**STATED GOAL:**
Pick out every line of the data below that contains the string "icon", and copy each such line in full.

**RECORDS SUPPLIED:**
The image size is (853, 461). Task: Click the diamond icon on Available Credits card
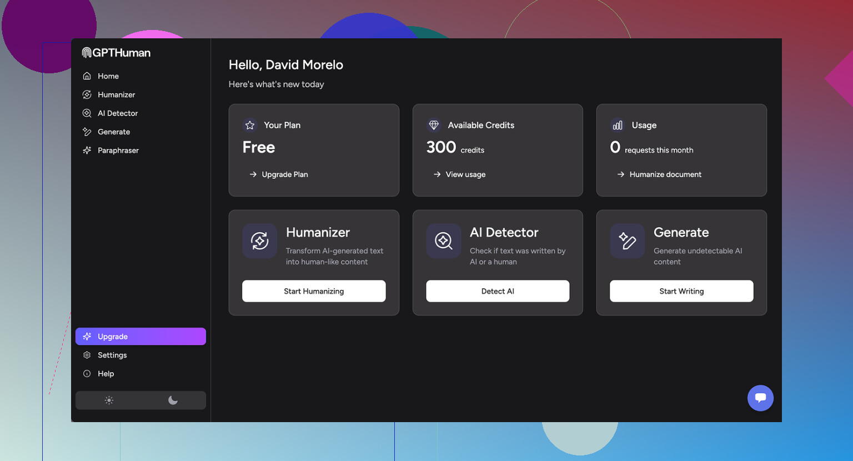[x=433, y=125]
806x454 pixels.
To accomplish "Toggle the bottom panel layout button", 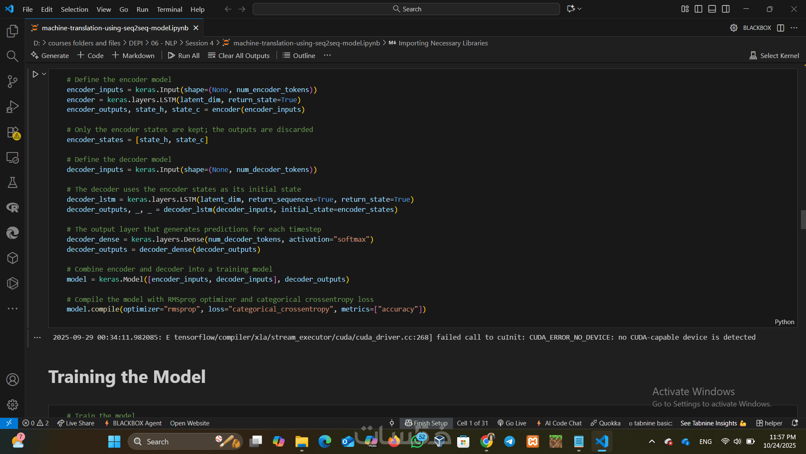I will [712, 9].
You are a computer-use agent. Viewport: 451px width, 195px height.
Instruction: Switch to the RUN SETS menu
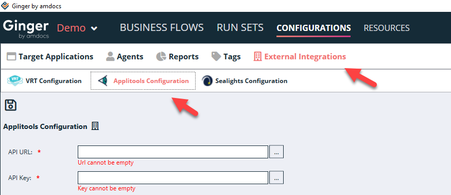click(x=240, y=28)
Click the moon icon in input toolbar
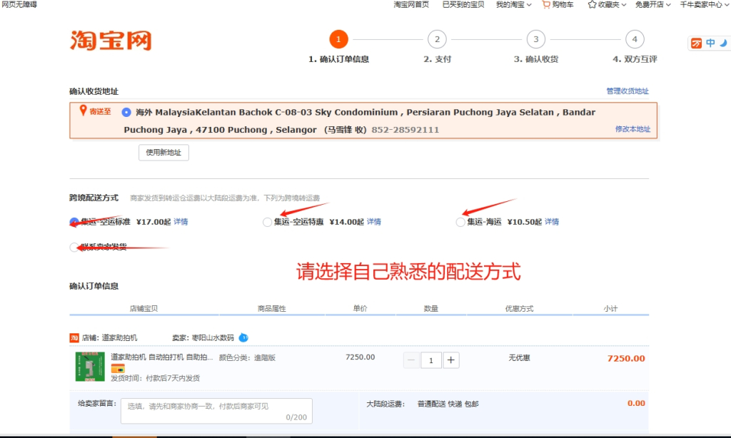 click(723, 44)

**EXPECTED ANSWER:**
The image size is (853, 461). Task: Click the diamond icon on Available Credits card
Click the moon icon in input toolbar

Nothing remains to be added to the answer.